Bernard Mandeville : Il y a des compétences qui sont attribuées aux sociétés d’aménagement fonciers et d’établissements rurales : les SAFER. Il en existe une vingtaine en France qui bénéficient de pouvoir de préemption  à l’occasion de ventes de terre dans un cadre amiable mais elle n’ont pas de compétences d’expropriation. Elles peuvent réaliser des opérations à caractères amiables pour le compte de l’Etat. Il ne s’agit pas d’une politique forcée d’après les déclarations de la ministre de la Justice, on ne va pas exproprier des gens de terres qui appartiennent à des personnes privés parce que dans ce cas on aurait un problème de liberté publiques, de constitutionnalité. On ne peut pas priver un propriétaire privé de sa terre sans rentrer dans le cadre d’une expropriation

D’autre part, il y a également les établissements publics fonciers qui sont une création plus récente, les " EPS" qui ont des compétences parallèles aux SAFER mais dans un milieu urbain. Si l’état veut une politique amiable, il faut doter ces organismes publics de pouvoirs leur permettant mener à bien cette politique. 

La ministre de la Justice parle d'une action publique qui consisterait à « acheter des terres pour les redistribuer ». Comment cela serait-il possible et quel en serait le coût pour le contribuable français ?

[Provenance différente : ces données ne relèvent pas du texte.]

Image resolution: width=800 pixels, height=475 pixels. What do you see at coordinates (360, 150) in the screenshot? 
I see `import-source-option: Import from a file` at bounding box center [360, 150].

Ce type de politique va représenter un coût important. L’état devra agir de manière amiable en indemnisant les propriétaires actuels. De fait, le coût pour le contribuable français serait équivalent à la valeur des terrains en question. D’autre part, il faudrait ensuite faire des recherches sur les descendants d’esclaves. Qui sont-ils ? Il faudrait définir la notion de « descendants d’esclaves », opérer des recherches généalogiques et avoir comme un brevet de descendant d’esclaves. C’est aux antipodes de ce que la ministre de la Justice recherche. Ce processus me parait complètement incohérent et serait contraire à une série de principe : principe d’égalité des citoyens, atteinte à la propriété privé. On n’est pas un citoyen en fonction de sa généalogie mais en fonction de sa naissance. Cette déclaration est à mes yeux purement idéologique. Ce processus peut produire l’effet inverse car il va identifier une catégorie de personnes comme étant descendants d’esclaves. Ceux qui auraient cette qualité d’anciens esclaves revendiqueraient des droits, des réparations à l’Etat.

Existe-t-il des précédents en France et à l’étranger où l’Etat a mis en place une politique de redistribution des terres ?

Il y a un précédent historique en France, il a eu lieu durant la révolution française en 1789, c’est la « revente des biens nationaux », expropriés aux nobles qui ont d’ailleurs été rachetés la plupart du temps par ces mêmes nobles. Cette politique n’est pas en accord avec la culture de démocratie mais plutôt avec celle de filiation révolutionnaire. Sur le plan international, on observe un politique de redistribution des terres au Venezuela sous l’impulsion d’Hugo Chavez.